> **Records of locating words and elements**
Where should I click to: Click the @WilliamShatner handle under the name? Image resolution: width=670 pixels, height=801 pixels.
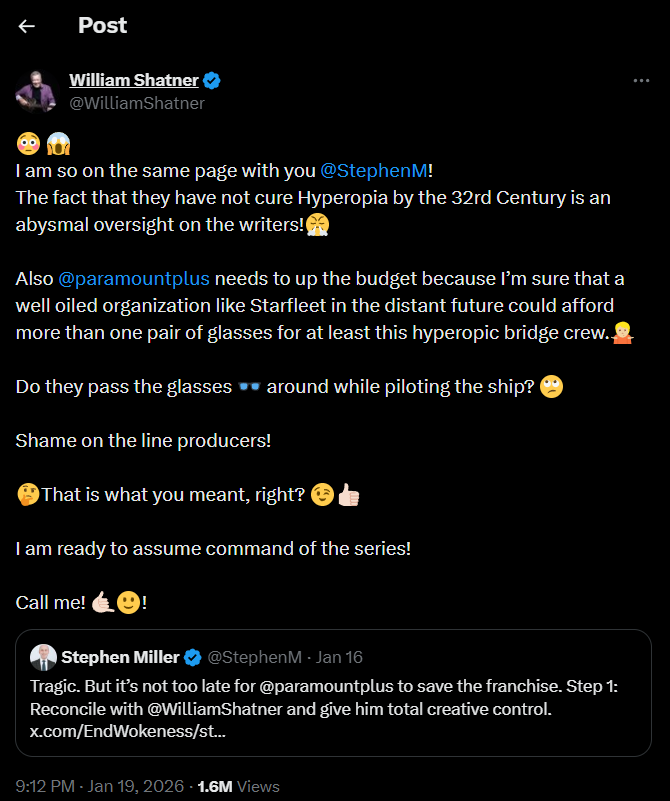coord(137,103)
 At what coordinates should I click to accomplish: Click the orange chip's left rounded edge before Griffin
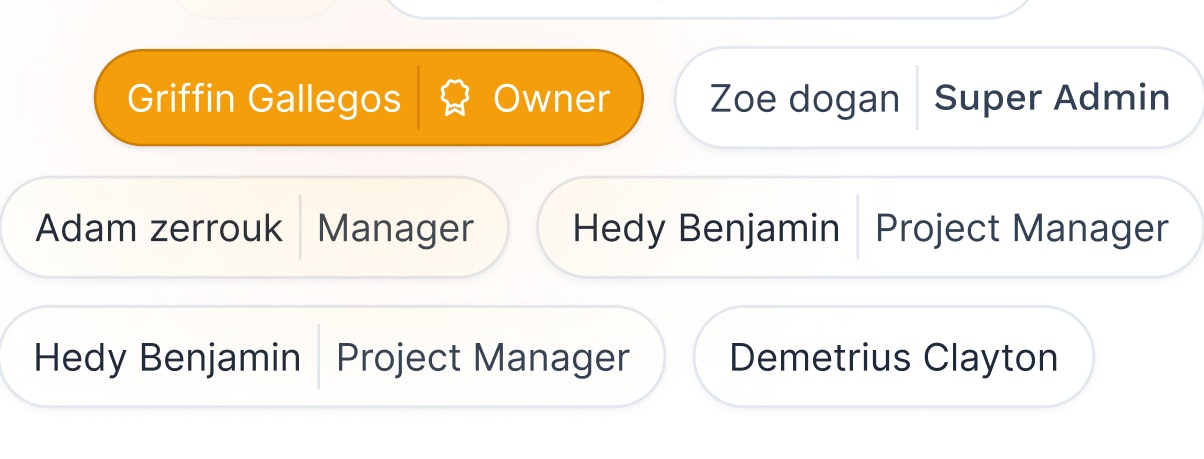110,98
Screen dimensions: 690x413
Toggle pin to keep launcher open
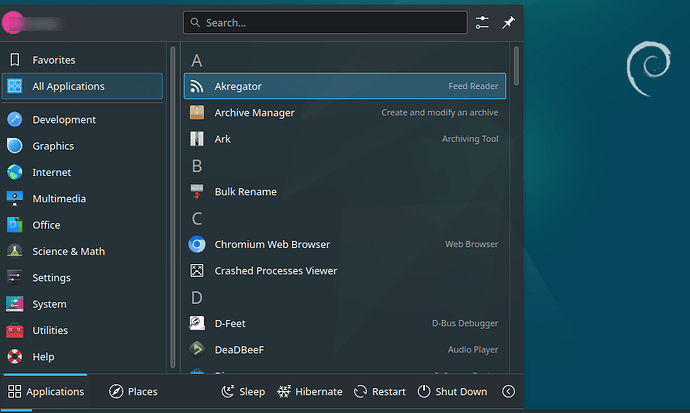pos(508,22)
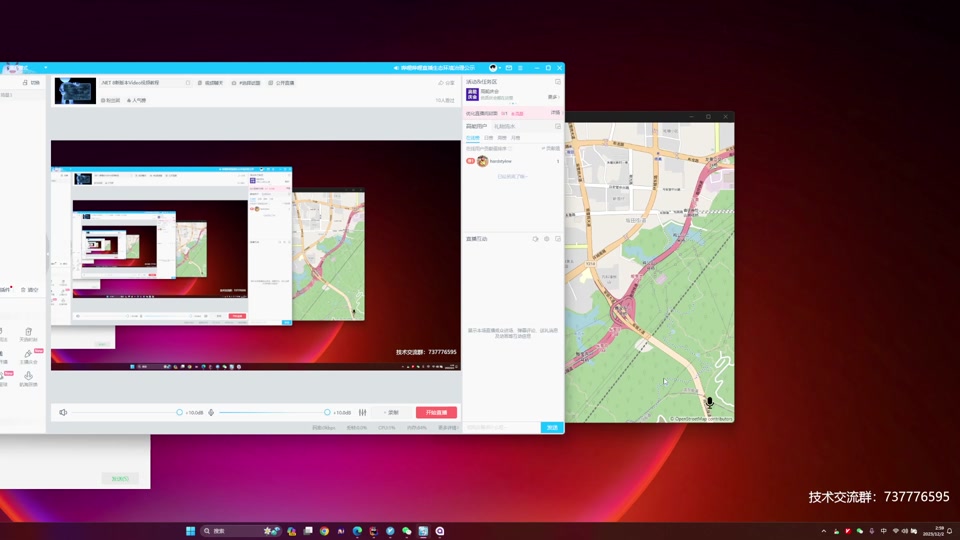960x540 pixels.
Task: Expand 详情 on the pink task banner
Action: pyautogui.click(x=555, y=113)
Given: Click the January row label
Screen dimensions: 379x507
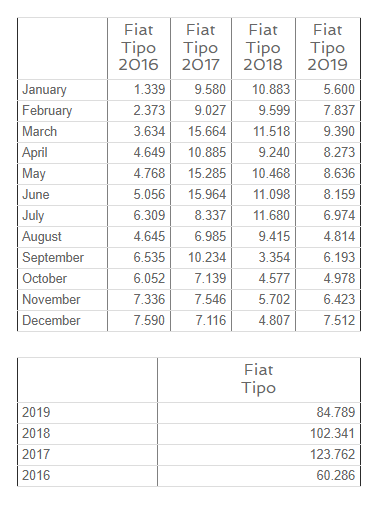Looking at the screenshot, I should (x=44, y=90).
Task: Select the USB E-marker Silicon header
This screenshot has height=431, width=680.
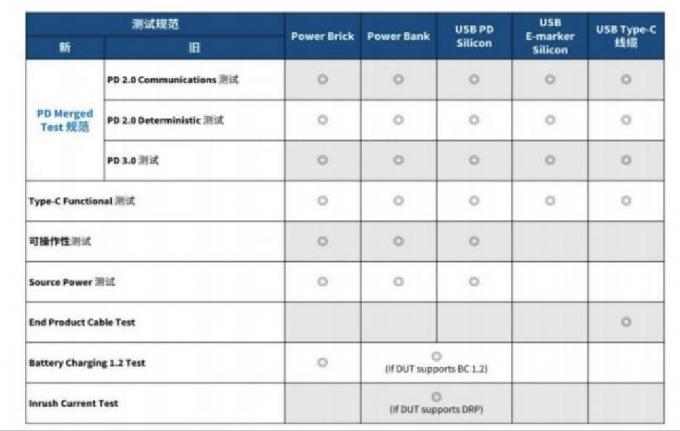Action: [x=550, y=36]
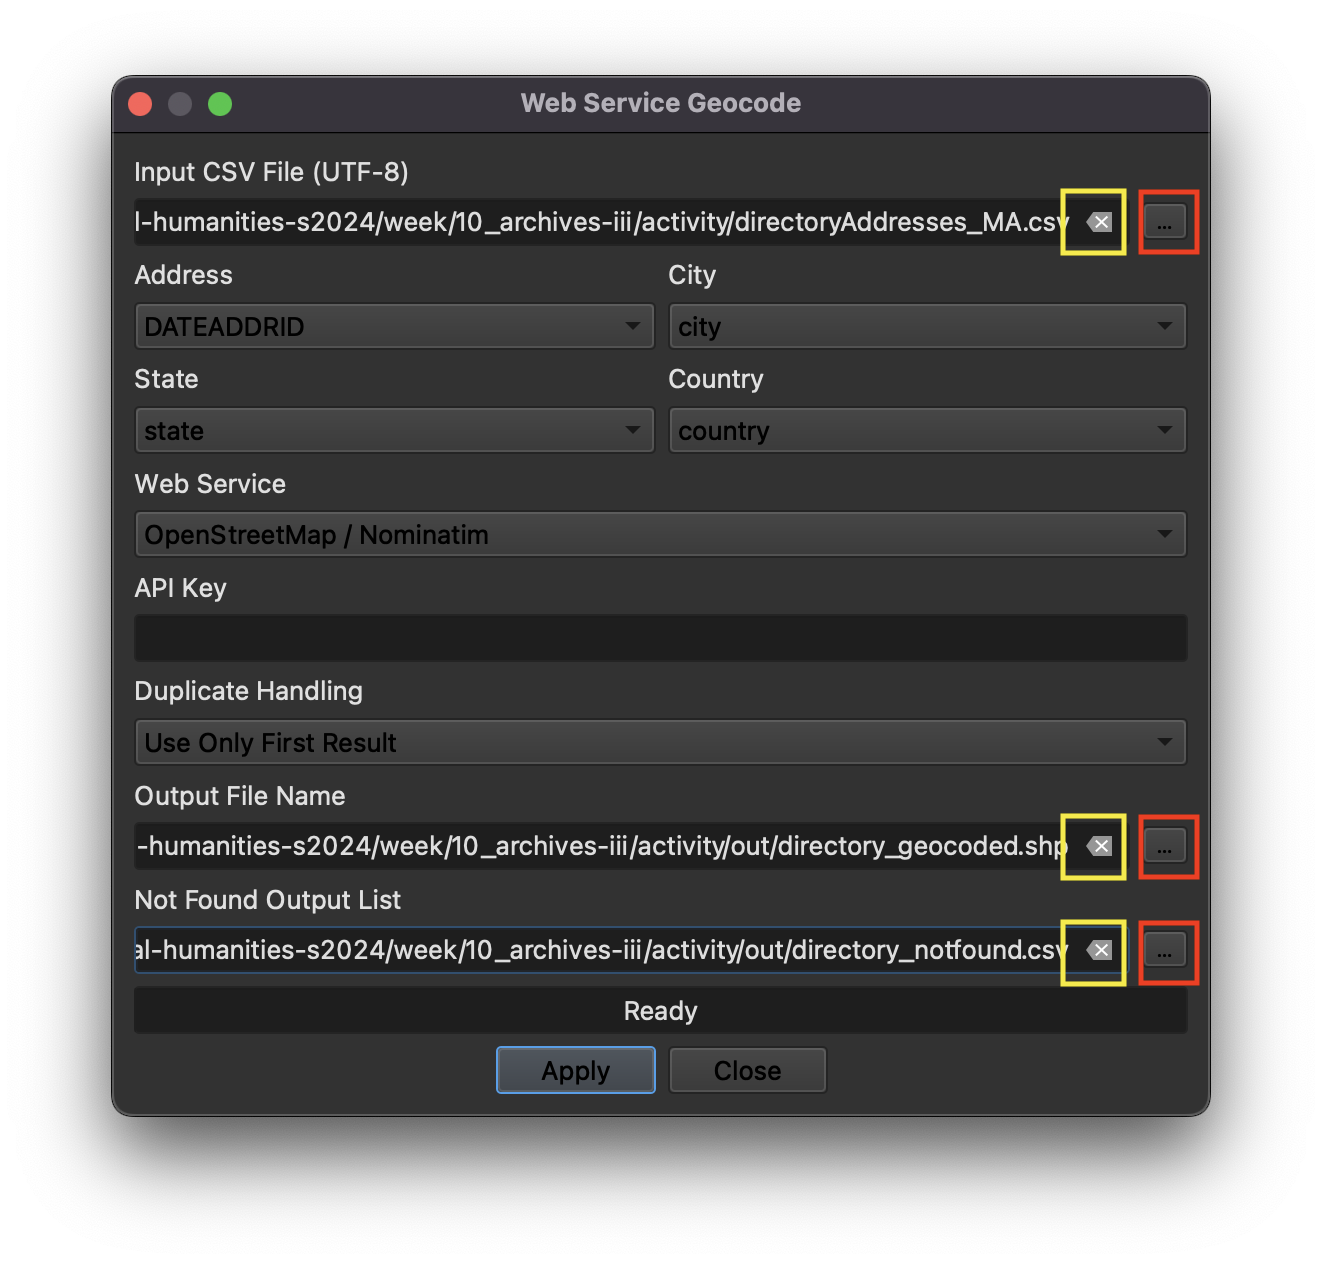Image resolution: width=1322 pixels, height=1264 pixels.
Task: Open the Duplicate Handling dropdown
Action: tap(660, 743)
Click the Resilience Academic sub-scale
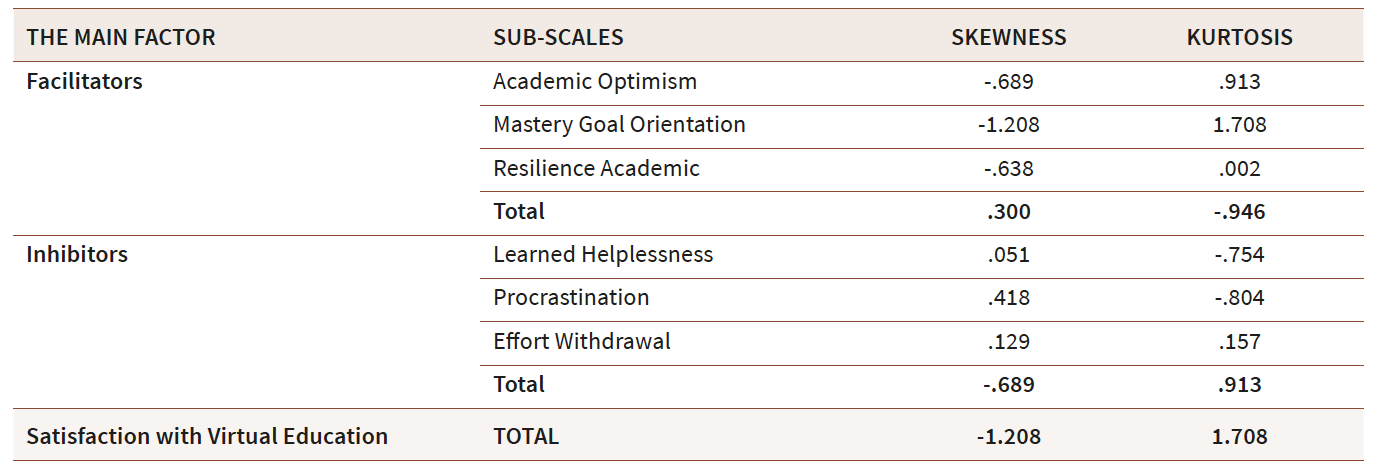Image resolution: width=1378 pixels, height=470 pixels. point(596,168)
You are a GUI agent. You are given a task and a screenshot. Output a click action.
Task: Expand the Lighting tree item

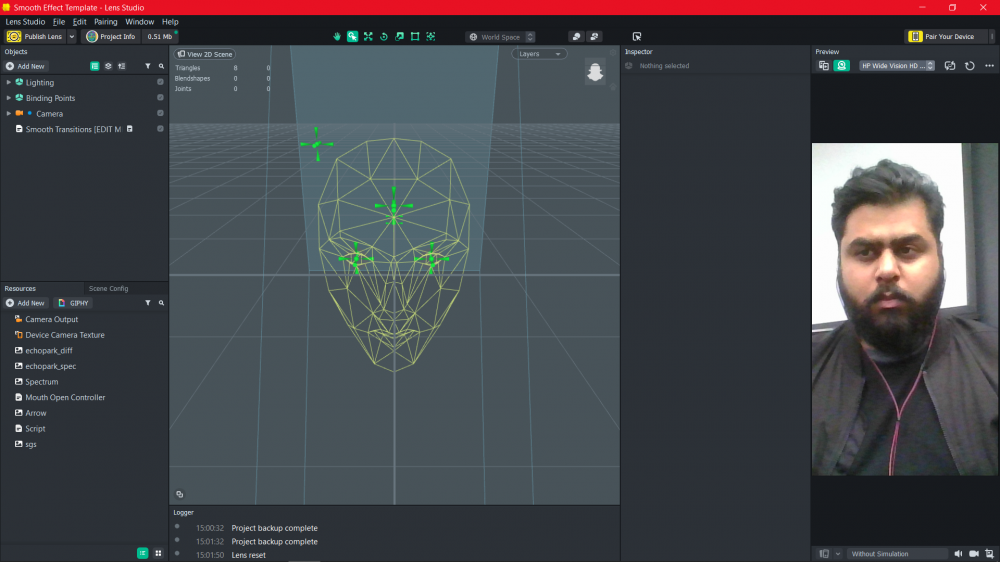(x=8, y=83)
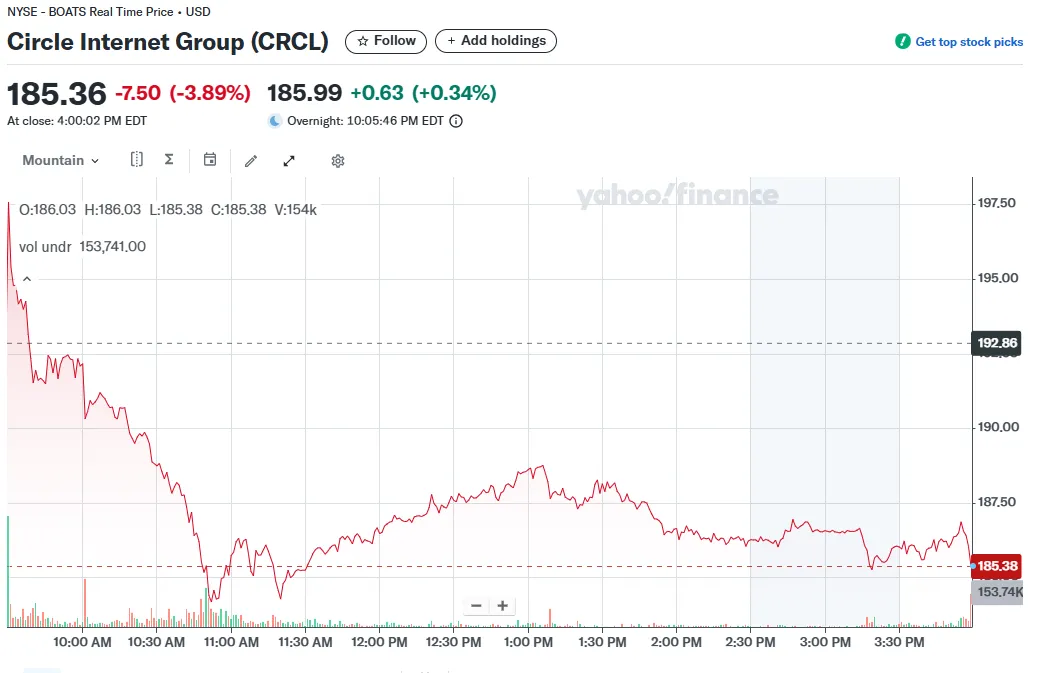Select the pencil drawing tool

pos(251,161)
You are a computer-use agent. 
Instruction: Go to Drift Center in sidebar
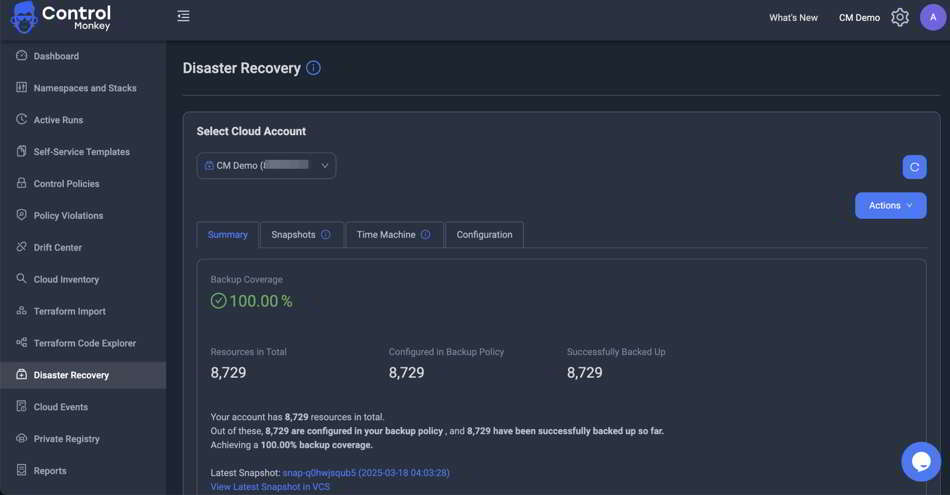coord(58,247)
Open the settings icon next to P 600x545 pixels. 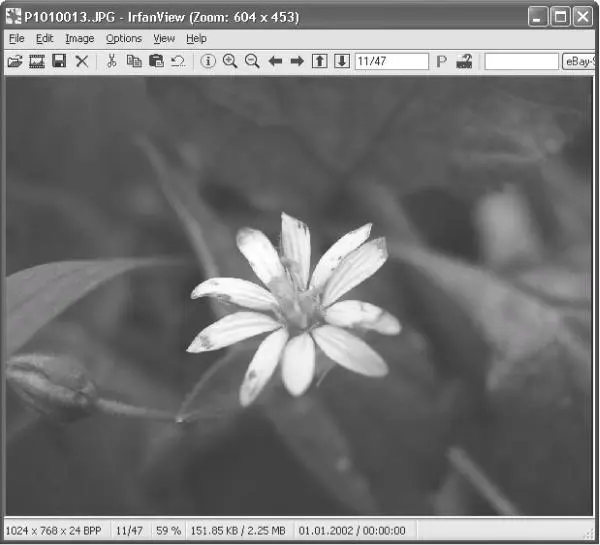click(x=464, y=61)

> **To be done**
Copy out the records word for word, starting with the line that contains "Screen dimensions: 690x413" and going on through the line that contains "Looking at the". Leave the pictures out.

> **Completed exercise**
Screen dimensions: 690x413
Toggle pin to keep launcher open
pos(508,22)
960x540 pixels.
Task: Expand 详情 on the pink task banner
Action: pyautogui.click(x=555, y=113)
Given: Click the January row label
Screen dimensions: 379x507
Looking at the screenshot, I should (x=44, y=90).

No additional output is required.